The fact that wood and bamboo are commonly used in Malay house architecture, which deteriorates quickly over time, may have contributed to the lack of physical remnants of the royal buildings or the nobles' homes that have been found. However, the sites of coin and pottery factories indicated in historical chronicles like as Pigafetta's report and the Boxer Codex have been identified by archaeologists thanks to the finding of coins and remnants of indigenous pottery in the highlands of Kota Batu. These results imply that the Sultan's palace was situated close to the pieces of coinage. The only palace mentioned in Bruneian oral tradition is Sultan Muhammad Hasan's palace, which is situated on Tanjong Kindana of Berambang Island, in the Brunei River.

== Archaeological park ==
The Archaeological Curator made significant contributions to the park's development during the 8th and 9th National Development Plans (RKN), particularly to the first initiatives spearheaded by Pengiran Karim Osman and his successor, Aminah Majid, aimed at raising public awareness of the site's significance. It received a total of B$1.3 million of the B$2.5 million allotted. Hazair Abdullah gave the park its official opening on 11 August 2015. Senior government officials, members of the Legislative Council, Pengiran Muda Omar Ali, Pengiran Anak Abdul Qudduus, and Adina Othman were also present at the event.
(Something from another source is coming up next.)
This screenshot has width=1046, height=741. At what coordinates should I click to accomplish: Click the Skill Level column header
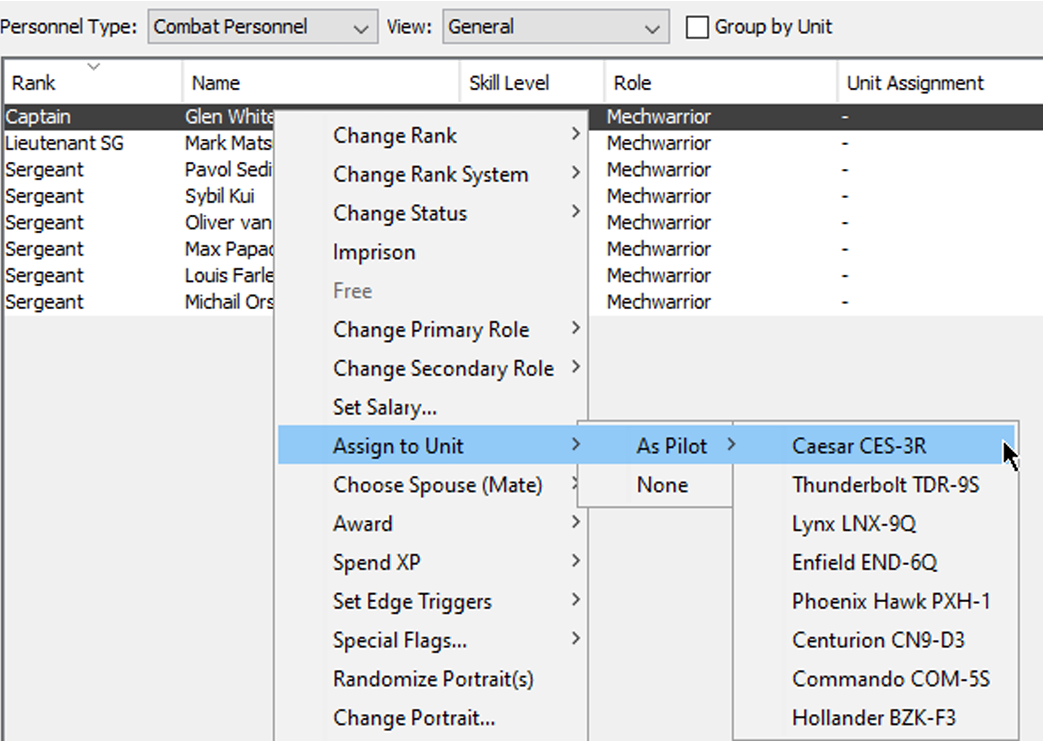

Three primary zones make up the 120 acre park: Zone 1, known as the hill zone, includes cemeteries and graveyards, features a complex with 26 rounded-shaped stones that serve as pillar bases, has its main entrance located on the southern side, and is thought to be the burial site of five aristocrats; Zone 2 consisted of flatlands and the Kota Batu II Complex, located near the Sultan Bolkiah's Mausoleum, featuring archaeological remains of small sandstones arranged in a curved shape; and Zone 3 is the tidal flats, which include commoners' homes. The park features seven huts, a 2.9 km promenade, a bridge that connects it to Terindak Island, and an information centre with a collection of artefacts and posters on the archaeological site. Under the direction of archaeology specialists, the park priorities the preservation of historical artefacts while carrying out continuous archeological research.